In 2016, BuzzFeed News used internal calculations provided by Uber to determine that drivers in Denver, Detroit, and Houston earn less than an average of $13.25 an hour after expenses. In Detroit, drivers earned just $8.77 an hour. That’s substantially less than what is required to live comfortably in these three cities.
Those results echo a 2015 graphic published by SherpaShare that shows drivers in every U.S. city except New York receive less than $15 an hour, far from the $75,000 to $90,000 Uber brazenly claimed its drivers earned back in 2014.
Lyft drivers seem to make significantly more than Uber drivers. In the same driver wage study, The Rideshare Guy said Lyft drivers make $17.50, about $2 more on average than those who use the rival service.
For Uber, the latest wage reports suggest drivers are getting paid less than they did just a few years ago. Statistics offered by Uber in 2015 claim drivers in its top 20 markets earned, on average, more than $19 an hour excluding expenses—around $4 less than they earn today. The decline could be caused by lower rates and Uber’s wavering reputation among users.
It’s important to note that with the recently overhauled Uber policies, drivers can receive tips on both ride-hailing services. This could help offset slow periods and help bring Uber drivers closer to minimum wage. Of course, many drivers use Uber and Lyft as a secondary source of income, working flexible part-time hours rather than a rigid 40-hour work week.
As the discrepancies in the studies show, it’s not clear exactly how much Uber drivers make after expenses. What is clear is that MIT’s latest study, as it stands, is an outlier when compared to past surveys. If it’s revised and the numbers more closely match past findings, we should have a good idea of how much the average Uber driver makes in an hour.
Update 7:54am, March 7: As anticipated, Zoepf published a response to Uber’s comments on Monday. He said Hall’s “thoughtful” critique is valid and admits the survey questions “should have been worded more clearly.”
“In re-reading the wording of the two questions, I can see how respondents could have interpreted the two questions in the manner Hall describes,” Zoepf wrote. “I will be conducting a thorough revision of the paper and will need to update it at CEEPR.
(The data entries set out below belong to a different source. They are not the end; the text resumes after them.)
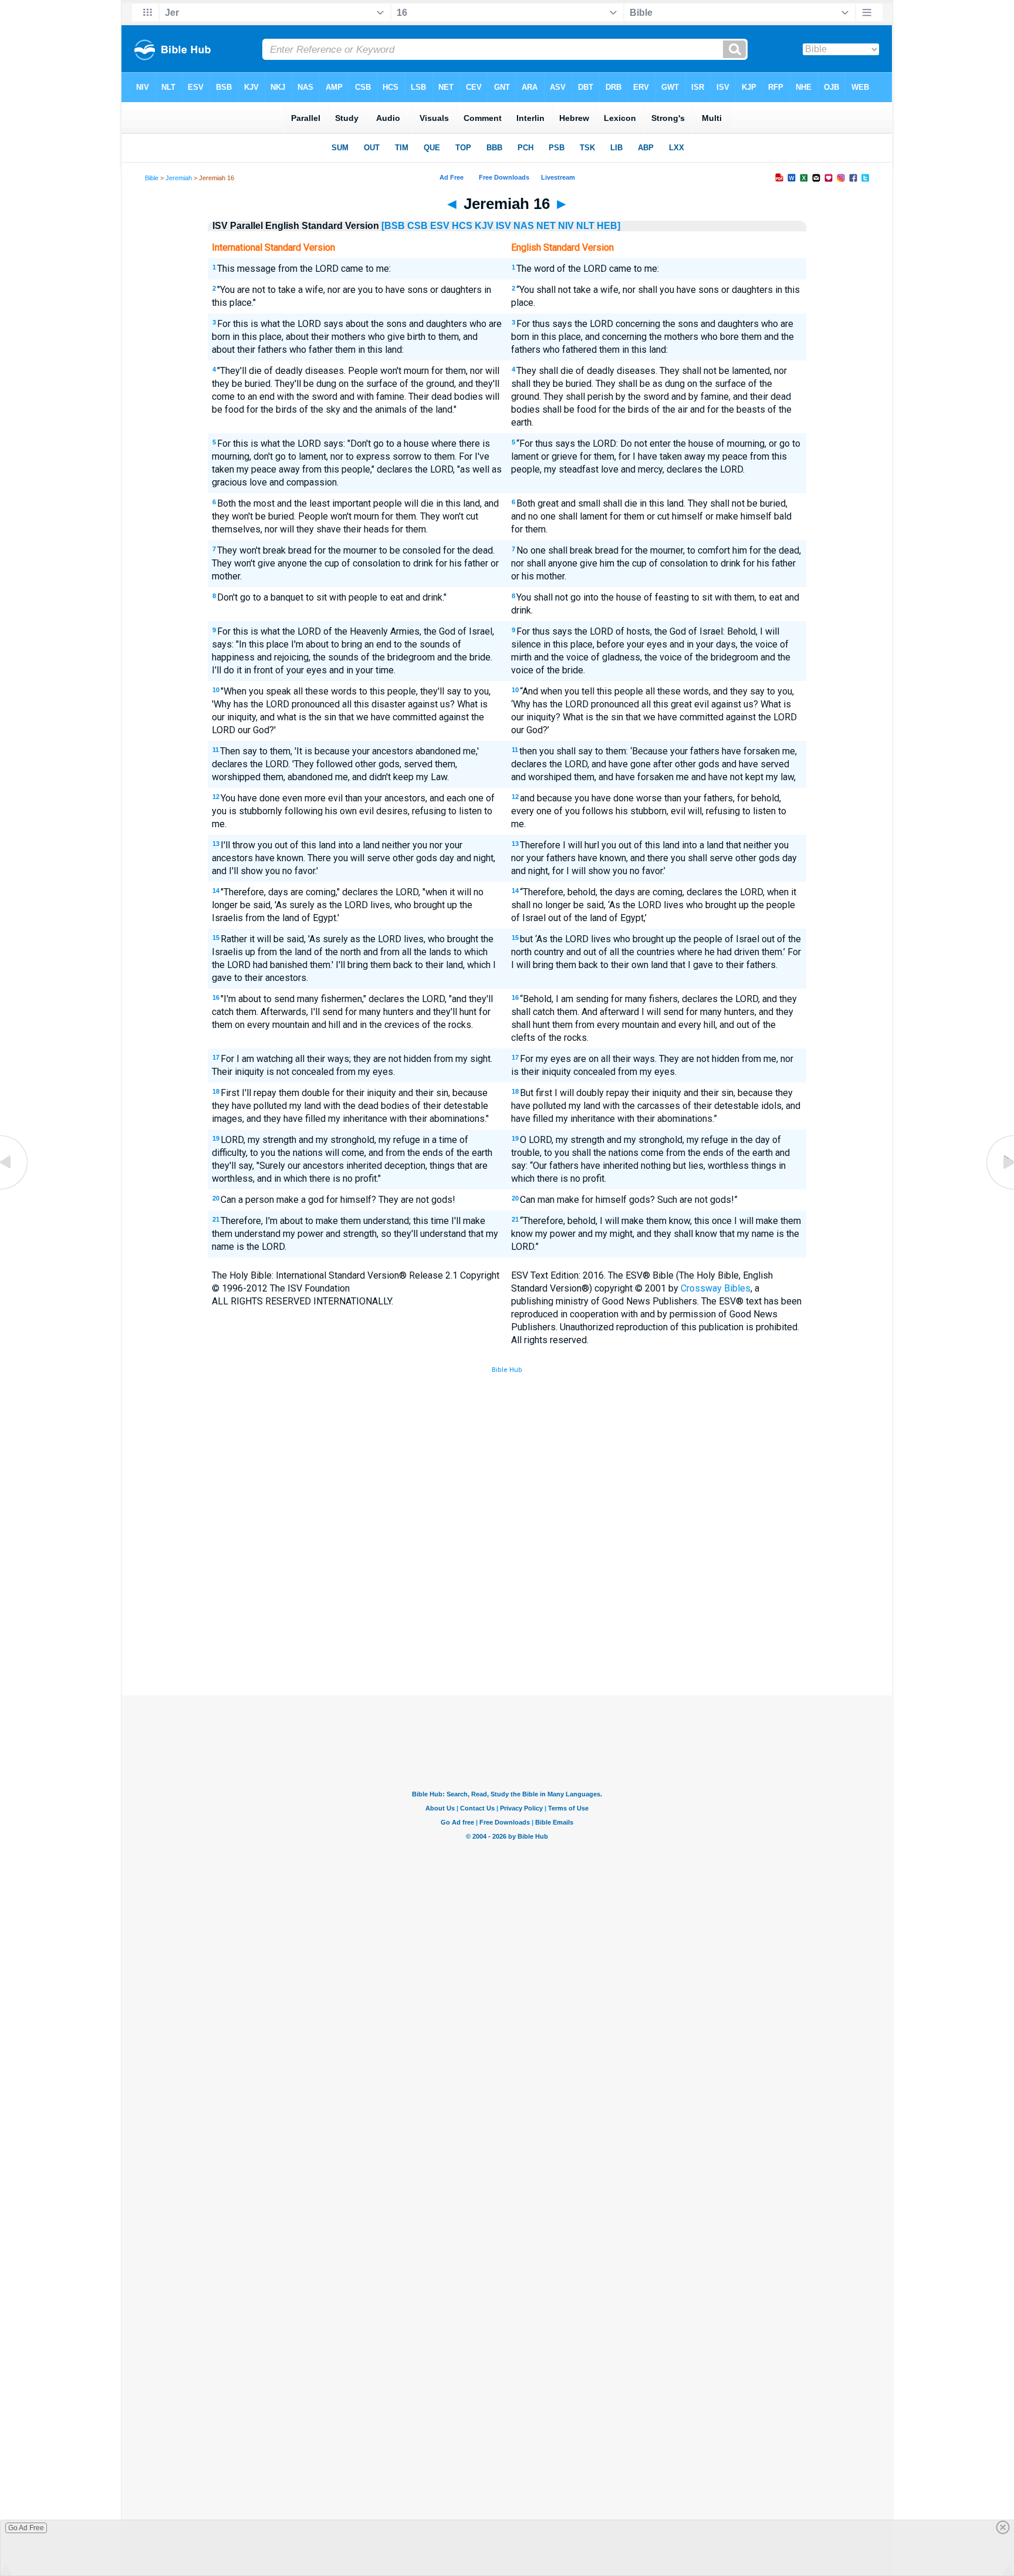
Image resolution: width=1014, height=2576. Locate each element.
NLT (585, 226)
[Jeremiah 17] (999, 1189)
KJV (484, 226)
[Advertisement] (507, 1609)
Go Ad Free (26, 2528)
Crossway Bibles (716, 1288)
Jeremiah (178, 177)
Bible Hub (507, 1370)
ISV (503, 226)
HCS (462, 226)
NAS (523, 226)
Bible (151, 177)
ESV (439, 226)
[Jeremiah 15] (14, 1189)
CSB (417, 226)
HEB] (608, 226)
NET (546, 226)
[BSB (393, 226)
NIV (566, 226)
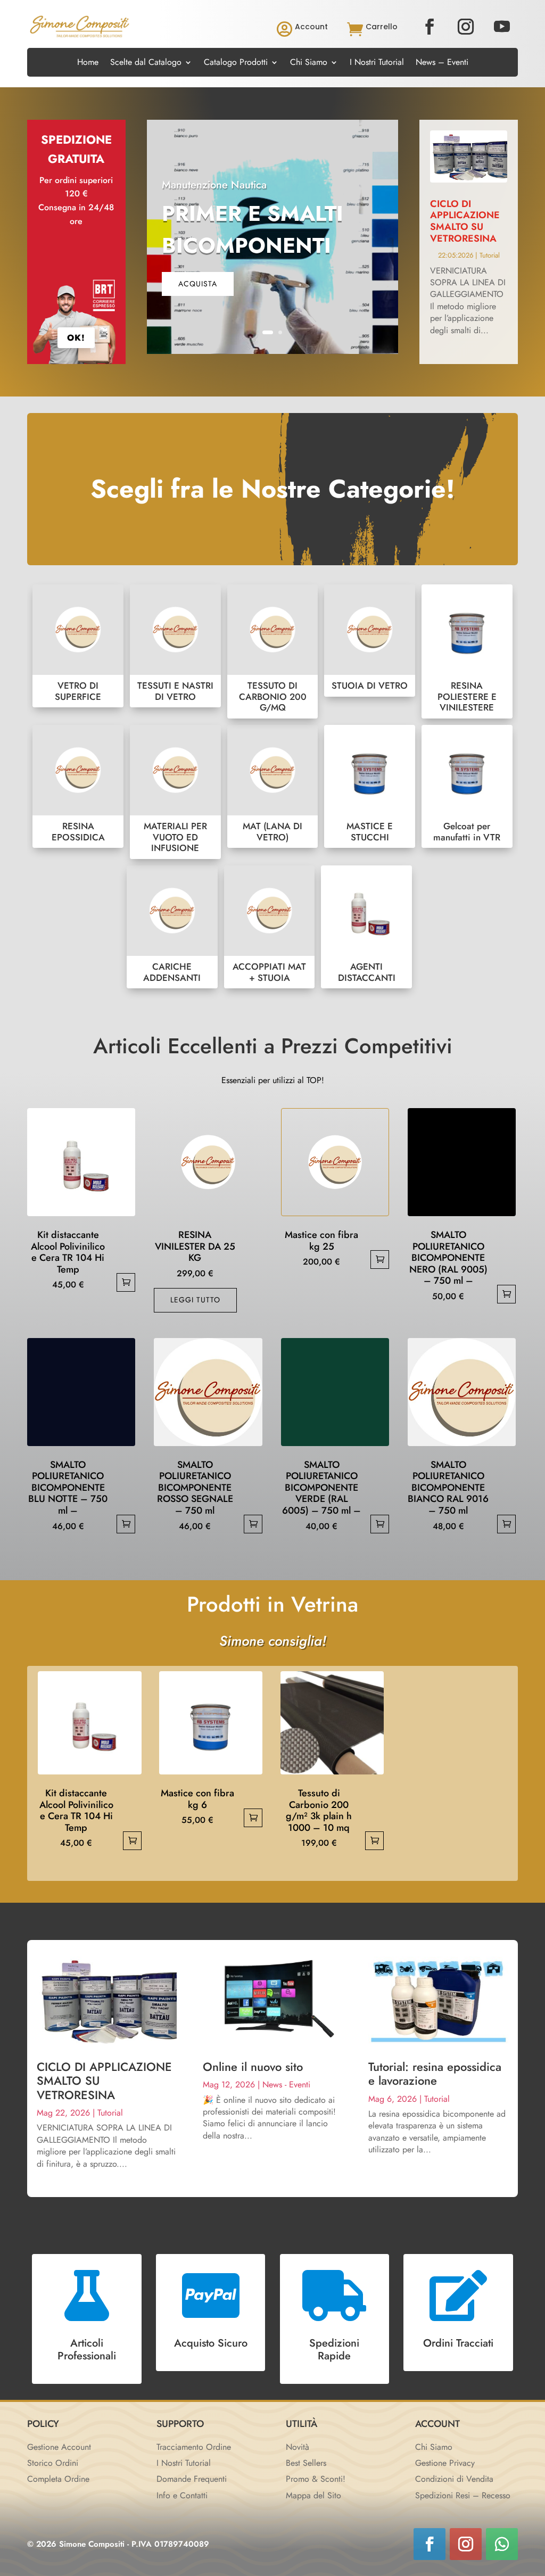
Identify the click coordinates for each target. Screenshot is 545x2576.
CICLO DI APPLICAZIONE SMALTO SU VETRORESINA (465, 221)
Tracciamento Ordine (193, 2447)
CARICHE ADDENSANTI (172, 927)
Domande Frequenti (191, 2479)
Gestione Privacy (445, 2463)
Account (311, 26)
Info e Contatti (182, 2495)
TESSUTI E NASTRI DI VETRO (175, 646)
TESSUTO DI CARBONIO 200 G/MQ (272, 651)
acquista (197, 283)
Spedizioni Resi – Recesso (462, 2495)
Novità (297, 2447)
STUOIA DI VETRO (369, 640)
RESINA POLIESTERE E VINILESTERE (467, 651)
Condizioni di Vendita (454, 2479)
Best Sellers (306, 2463)
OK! (76, 338)
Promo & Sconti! (315, 2479)
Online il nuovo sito (253, 2066)
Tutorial (490, 255)
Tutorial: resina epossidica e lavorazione (434, 2073)
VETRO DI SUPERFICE (77, 646)
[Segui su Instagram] (466, 27)
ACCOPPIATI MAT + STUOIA (269, 927)
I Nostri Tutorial (377, 63)
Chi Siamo (308, 63)
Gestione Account (59, 2447)
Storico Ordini (52, 2463)
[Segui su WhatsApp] (502, 2544)
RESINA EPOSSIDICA (77, 786)
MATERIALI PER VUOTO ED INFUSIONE (175, 792)
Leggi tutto (195, 1299)
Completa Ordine (58, 2479)
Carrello (382, 26)
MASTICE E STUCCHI (369, 786)
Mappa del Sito (313, 2495)
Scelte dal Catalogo (145, 63)
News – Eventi (442, 63)
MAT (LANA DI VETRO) (272, 786)
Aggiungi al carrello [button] (126, 1282)
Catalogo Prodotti (236, 63)
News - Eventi (286, 2084)
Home (87, 63)
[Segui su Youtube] (502, 27)
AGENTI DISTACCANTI (366, 927)
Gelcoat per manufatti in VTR (467, 786)
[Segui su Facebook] (429, 27)
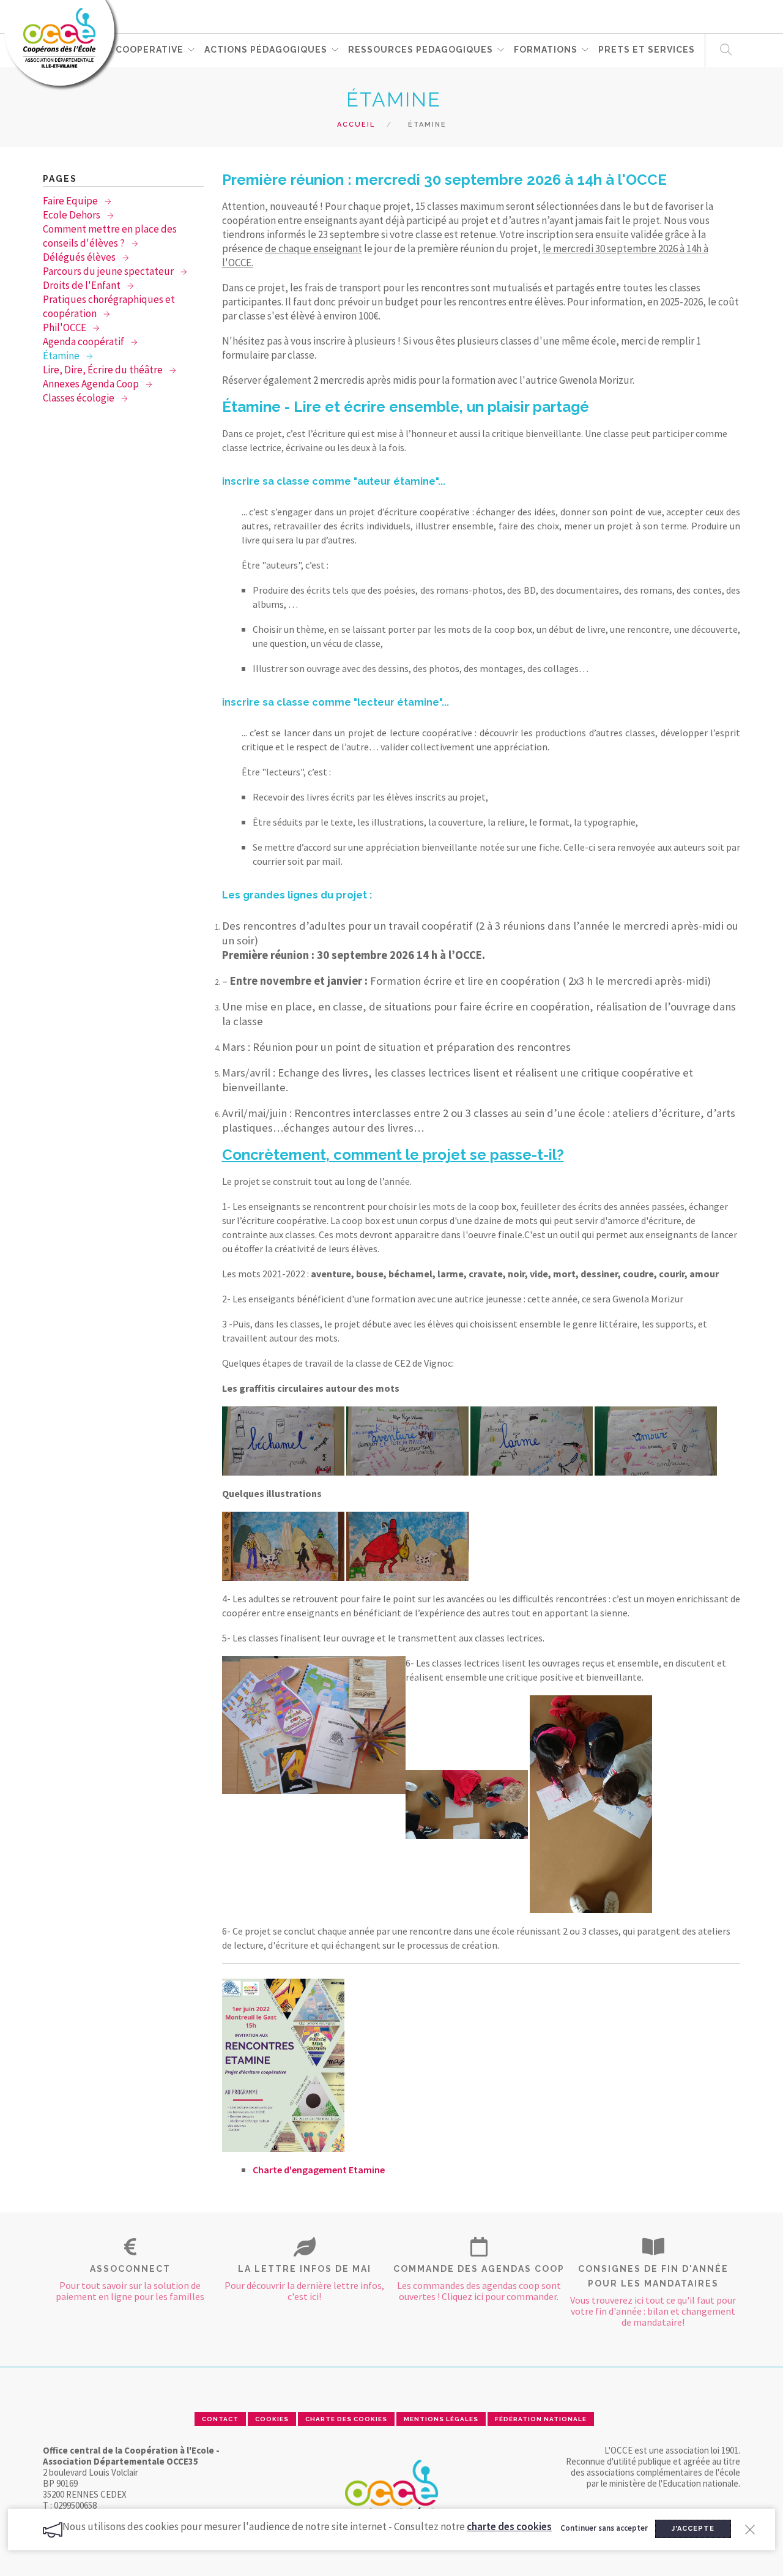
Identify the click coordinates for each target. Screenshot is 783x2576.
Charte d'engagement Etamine (319, 2169)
Here is my statement regarding the recent CEEPR working paper “The Economics of Ride Hailing.” pic.twitter.com/lHJkaB0frX
— Stephen Zoepf (@StephenZoepf) March 5, 2018
While official findings will be published in a few weeks, Zoepf included an initial reevaluation that found driver profits to be higher than what was first reported. Zoepf used two methods to come up with the new figures. In the first, Hall’s recommended method, drivers receive a profit of $8.55. That’s up from $3.37, but 54 percent of drivers would still fall below minimum wage. The second method raises driver income to $10 an hour, where 41 percent of workers would make under minimum wage.
After outlining the new findings, Zoepf urged Uber and Lyft to be transparent about how much drivers make after expenses.
While the new numbers bare well for the two ride-hailing giants, Lyft told the Daily Dot that it still believes they are inaccurate. Here is the company’s official statement offered by Adrian Durbin, Lyft’s director of communications:
When an academic study changes so dramatically in just a matter of days, that’s a real flag. While the revised results are not as inaccurate as the original findings, driver earnings are still understated. MIT’s study has fundamental methodology problems.
Drivers are integral to everything we do, and have been since Day 1. That is why we were first to implement in-app tipping, same-day payments, and access to affordable vehicles. We will continue to focus on drivers and implement product improvements to help them succeed and grow their earnings.